第三篇(Shord 等人,PMID 41036557)處理註冊試驗劑量合理性——臨床醫師有時忽視的一個階段,假設藥物到達關鍵試驗時其劑量已是定論。這篇文章論點恰恰相反:許多註冊試驗按阻力最小的路徑繼承第一期遞增研究的劑量(最高耐受劑量 = RP2D = 第三期劑量),而這條鏈常有缺口。暴露-反應分析、模型輔助方法、允許基於積累資料調整劑量的無縫試驗設計,以及 CUI,都可以幫助填補這些缺口——但必須事先規劃,而不是事後補救。文章坦誠指出統計挑戰:使用相同資料進行劑量選擇和療效估計的適應性和無縫設計,需要仔細預先規定分析規則,否則關鍵結果的一型錯誤和解釋變得模糊。

在三部曲之外,Zhu 等人 2025 年《Clinical Pharmacology & Therapeutics》的文章(PMID 40248986)提出分子類別框架,是很好的配套閱讀。框架依作用模式將腫瘤藥物分為四類,並論證每類有不同的主要劑量最佳化問題。對小分子標靶藥和 ADC,問題是更高暴露是否真的產生更好的目標抑制或腫瘤控制——還是只是更多脫靶毒性。對大分子拮抗劑(如檢查點抑制劑),問題是受體佔有率和不完全與完全阻斷的臨床後果。對癌症免疫治療促效劑(T 細胞接合器、檢查點促效劑),問題是是否能步進達到免疫活化具有治療意義而不引發全身毒性的劑量。對單藥活性有限的分子,問題幾乎是哲學性的:如何對一個沒有明確療效訊號可優化的藥物進行劑量最佳化?

這些文章合在一起,主張現代腫瘤 FIH 試驗應設計為劑量學習系統,而非劑量尋找練習。開發的每個階段——起始劑量、遞增、擴增、註冊——都應產生能反饋並更新劑量假說的資料。醫師在這個系統中的角色不是被動的——接受第一期結束時宣告的 RP2D 並接受它。醫師的角色是在每個階段問:這個開發計畫是否產生了足夠的多屬性證據,來為將在臨床實踐中實際接受治療的病人證明這個劑量的合理性?

Key Concepts | 核心概念

  • 三部曲架構 | Trilogy structure: Article 1 = FIH starting dose (biological hypothesis), Article 2 = early exploration (backfill + randomized expansion + biomarkers), Article 3 = registrational justification (totality of evidence). 第一篇 = FIH 起始劑量(生物學假說),第二篇 = 早期探索(回填 + 隨機擴增 + 生物標記),第三篇 = 註冊合理性(全面證據)。

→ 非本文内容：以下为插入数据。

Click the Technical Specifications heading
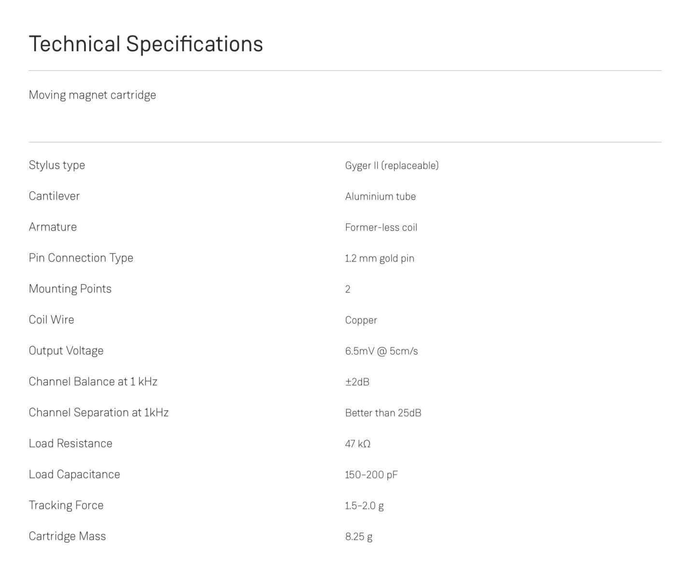Screen dimensions: 691x580 click(x=146, y=44)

  • Backfill cohorts | 回填 cohort: Re-enrollment at already-cleared dose levels to build richer evidence at intermediate doses — turning sparse mid-range data into defensible dose comparisons. 在已通過安全審核的劑量層級重新納入,在中間劑量建立更豐富的證據——將稀少的中段資料轉化為可辯護的劑量比較。

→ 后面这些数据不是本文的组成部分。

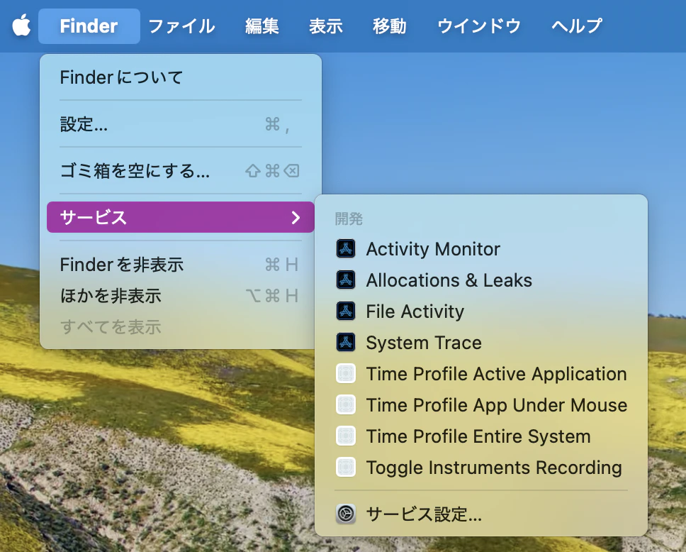Viewport: 686px width, 552px height.
Task: Open the Apple menu
Action: point(21,26)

  • Clinical Utility Index | 臨床效益指數: A multi-attribute scoring tool combining response probability and toxicity probability — allows true dose comparison rather than defaulting to the highest tolerated. 結合反應概率和毒性概率的多屬性評分工具——允許真正的劑量比較而非預設採用最高耐受。

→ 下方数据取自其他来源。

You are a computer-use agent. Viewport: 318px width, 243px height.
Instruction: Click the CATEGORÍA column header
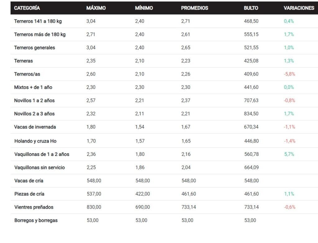[27, 8]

  • Seamless trial design | 無縫試驗設計: Phase 1/2 or 2/3 designs that carry data from earlier stages into later dose decisions — requires careful pre-specification to avoid statistical inflation. 一/二期或二/三期設計,將早期階段資料帶入後期劑量決策——需要仔細預先規定以避免統計膨脹。
  • Molecular-class framework | 分子類別框架: Four drug classes, each with distinct dominant dose-optimization questions — replacing one-size-fits-all MTD logic. 四種藥物類別,各有不同的主導劑量最佳化問題——取代一體適用的 MTD 邏輯。